Di lokasi, petunjuknya pun hanya sebuah gapura besar bertuliskan “Selamat Datang” di tepi jalan di daerah Sentul Selatan, Bogor, Jawa Barat.
Gapura yang menjadi jalan masuk tersebut dibatasi oleh hutan kecil di sebelah kiri dan tembok memanjang setinggi dua meter di sebelah kanannya.
Tembok tersebut mengarah ke sebuah gerbang. Lagi-lagi tanpa petunjuk apa pun.
Hanya ada beberapa CCTV dan sebuah pos pengamanan yang dijaga oleh dua orang berseragam militer.
Setiap tamu yang berkunjung ke sana, kedua penjaga tersebut tanpa basa-basi langsung meminta ponsel dan kamera untuk disimpan di pos pengamanan.

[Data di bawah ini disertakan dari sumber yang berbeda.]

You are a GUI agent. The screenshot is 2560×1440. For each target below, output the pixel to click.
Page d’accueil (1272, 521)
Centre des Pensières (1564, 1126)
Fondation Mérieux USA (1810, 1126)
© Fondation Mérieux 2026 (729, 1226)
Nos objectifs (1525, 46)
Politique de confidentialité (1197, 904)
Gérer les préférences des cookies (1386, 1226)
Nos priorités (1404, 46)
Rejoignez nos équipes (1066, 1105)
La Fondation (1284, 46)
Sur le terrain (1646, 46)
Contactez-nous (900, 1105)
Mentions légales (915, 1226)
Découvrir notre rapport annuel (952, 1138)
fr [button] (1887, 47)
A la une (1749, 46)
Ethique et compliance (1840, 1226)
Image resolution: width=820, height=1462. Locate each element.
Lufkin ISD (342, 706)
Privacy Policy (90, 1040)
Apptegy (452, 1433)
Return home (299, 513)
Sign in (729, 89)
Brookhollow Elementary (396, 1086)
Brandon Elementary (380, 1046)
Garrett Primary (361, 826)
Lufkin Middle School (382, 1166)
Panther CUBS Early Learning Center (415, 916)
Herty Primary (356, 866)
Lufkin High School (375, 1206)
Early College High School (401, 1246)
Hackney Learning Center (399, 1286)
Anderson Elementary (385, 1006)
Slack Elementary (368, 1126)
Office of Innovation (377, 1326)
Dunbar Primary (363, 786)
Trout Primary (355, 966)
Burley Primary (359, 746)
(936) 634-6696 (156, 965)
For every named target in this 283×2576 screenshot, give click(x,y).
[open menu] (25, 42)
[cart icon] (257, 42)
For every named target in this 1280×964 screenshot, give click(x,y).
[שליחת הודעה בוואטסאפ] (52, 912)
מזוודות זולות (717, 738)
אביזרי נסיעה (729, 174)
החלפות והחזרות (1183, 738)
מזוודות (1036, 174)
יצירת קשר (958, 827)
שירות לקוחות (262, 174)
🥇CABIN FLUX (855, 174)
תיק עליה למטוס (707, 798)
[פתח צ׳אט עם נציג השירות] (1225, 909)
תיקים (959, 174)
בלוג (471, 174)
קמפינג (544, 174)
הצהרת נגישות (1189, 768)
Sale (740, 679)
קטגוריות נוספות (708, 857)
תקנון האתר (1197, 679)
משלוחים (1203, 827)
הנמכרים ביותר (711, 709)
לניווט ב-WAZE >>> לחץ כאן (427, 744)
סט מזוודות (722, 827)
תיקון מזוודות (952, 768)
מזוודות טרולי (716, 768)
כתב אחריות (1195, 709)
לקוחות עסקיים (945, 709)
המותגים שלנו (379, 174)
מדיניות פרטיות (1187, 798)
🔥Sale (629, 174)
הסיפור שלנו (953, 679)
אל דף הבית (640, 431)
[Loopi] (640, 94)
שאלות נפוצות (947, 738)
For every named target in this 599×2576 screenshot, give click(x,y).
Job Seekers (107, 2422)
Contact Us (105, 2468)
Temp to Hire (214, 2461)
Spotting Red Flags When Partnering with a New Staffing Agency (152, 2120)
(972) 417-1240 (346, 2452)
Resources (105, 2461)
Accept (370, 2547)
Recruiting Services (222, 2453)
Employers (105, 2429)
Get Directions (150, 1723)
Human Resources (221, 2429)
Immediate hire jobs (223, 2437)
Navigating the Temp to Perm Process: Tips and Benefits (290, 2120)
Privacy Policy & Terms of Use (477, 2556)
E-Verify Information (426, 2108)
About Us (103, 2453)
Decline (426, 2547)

Di balik gerbang tampak beberapa bangunan berdiri tidak beraturan sesuai kontur tanah.
Sebuah logo, dengan gambar garuda di bagian tengahnya, terlihat di salah satu gedung.
Di sekeliling logo tersebut terdapat tulisan: Sekolah Tinggi Intelijen Indonesia (STIN).
Seolah menjadi petunjuk bahwa bangunan tersebut merupakan tempat para agen rahasia Indonesia dididik.
Prediksi masa depan
Didirikan pada 2004 oleh Badan Intelijen Negara (BIN) yang saat itu dikepalai oleh A.M. Hendropriyono, STIN diharapkan mampu menjadi pemasok SDM bagi BIN.
Khususnya untuk menjadi penerus para agen rahasia Indonesia pada 10-15 tahun mendatang.
Sebenarnya BIN juga merekrut para lulusan perguruan tinggi atau orang-orang dari instansi-instansi tertentu, contoh militer.
Namun, menurut Ketua STIN, Tri Yoga Susilo, secara kuantitas jumlahnya tidak bisa memenuhi kebutuhan SDM.
Selain itu standarnya juga berbeda dengan STIN.
“Misalnya, keseimbangan antara kemampuan inteligensia dan fisik,” ujar Tri Yoga.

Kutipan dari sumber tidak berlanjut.